- Stored items -
[Start of Attachment]
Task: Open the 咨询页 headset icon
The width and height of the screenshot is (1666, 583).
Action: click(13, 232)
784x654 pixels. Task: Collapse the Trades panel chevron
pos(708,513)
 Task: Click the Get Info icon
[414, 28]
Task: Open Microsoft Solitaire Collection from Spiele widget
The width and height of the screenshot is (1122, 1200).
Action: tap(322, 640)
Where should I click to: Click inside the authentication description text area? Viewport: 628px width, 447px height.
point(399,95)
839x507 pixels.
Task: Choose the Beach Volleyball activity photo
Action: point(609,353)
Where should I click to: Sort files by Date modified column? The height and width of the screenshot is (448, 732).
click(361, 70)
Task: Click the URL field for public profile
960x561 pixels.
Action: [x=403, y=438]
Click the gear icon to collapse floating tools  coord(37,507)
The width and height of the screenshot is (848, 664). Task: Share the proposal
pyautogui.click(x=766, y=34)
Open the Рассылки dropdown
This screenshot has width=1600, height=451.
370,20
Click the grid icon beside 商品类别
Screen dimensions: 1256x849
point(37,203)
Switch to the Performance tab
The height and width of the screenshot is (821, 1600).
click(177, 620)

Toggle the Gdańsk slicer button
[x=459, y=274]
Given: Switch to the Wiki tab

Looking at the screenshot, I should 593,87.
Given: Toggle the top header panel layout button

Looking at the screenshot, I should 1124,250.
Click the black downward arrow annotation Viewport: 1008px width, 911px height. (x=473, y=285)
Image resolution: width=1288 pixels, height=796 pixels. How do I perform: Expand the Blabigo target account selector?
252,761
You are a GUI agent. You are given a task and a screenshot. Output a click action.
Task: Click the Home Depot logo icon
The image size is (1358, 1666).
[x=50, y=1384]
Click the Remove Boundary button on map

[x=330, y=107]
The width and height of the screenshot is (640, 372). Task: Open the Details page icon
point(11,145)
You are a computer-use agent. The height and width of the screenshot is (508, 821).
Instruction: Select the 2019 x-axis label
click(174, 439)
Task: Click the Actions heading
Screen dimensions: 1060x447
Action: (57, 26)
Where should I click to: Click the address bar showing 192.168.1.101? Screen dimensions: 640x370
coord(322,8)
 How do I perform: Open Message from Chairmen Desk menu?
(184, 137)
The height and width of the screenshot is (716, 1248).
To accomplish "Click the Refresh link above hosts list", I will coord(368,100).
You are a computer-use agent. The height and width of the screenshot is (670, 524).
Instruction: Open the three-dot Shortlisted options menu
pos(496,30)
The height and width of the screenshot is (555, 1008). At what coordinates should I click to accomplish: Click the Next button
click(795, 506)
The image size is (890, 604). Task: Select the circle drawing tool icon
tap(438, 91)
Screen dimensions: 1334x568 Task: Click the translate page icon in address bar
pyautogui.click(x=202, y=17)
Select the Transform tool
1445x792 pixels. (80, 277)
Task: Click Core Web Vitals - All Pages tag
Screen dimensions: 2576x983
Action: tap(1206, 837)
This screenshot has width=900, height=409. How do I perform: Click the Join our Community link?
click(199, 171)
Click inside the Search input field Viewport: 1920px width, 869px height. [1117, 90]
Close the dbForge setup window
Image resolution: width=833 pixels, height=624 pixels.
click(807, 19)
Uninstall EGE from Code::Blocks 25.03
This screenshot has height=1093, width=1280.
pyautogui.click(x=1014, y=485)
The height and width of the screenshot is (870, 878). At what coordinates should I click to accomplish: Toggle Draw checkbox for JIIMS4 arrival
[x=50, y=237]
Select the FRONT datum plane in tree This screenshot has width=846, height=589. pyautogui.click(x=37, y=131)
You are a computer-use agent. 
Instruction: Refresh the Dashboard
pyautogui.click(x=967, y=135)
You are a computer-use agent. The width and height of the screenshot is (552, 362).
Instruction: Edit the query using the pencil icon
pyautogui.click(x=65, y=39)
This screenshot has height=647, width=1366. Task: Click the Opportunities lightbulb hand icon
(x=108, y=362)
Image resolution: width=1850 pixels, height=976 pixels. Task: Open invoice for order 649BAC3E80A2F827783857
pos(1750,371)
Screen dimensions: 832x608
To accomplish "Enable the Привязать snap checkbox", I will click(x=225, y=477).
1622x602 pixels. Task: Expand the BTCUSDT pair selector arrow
[End of Attachment]
- Exercise aim -
Only the lines above that include the word "arrow" belong in the answer; copy each one.

- Written solution -
Click the black downward arrow annotation Viewport: 1008px width, 911px height. (x=473, y=285)
1622x602 pixels. Task: Expand the BTCUSDT pair selector arrow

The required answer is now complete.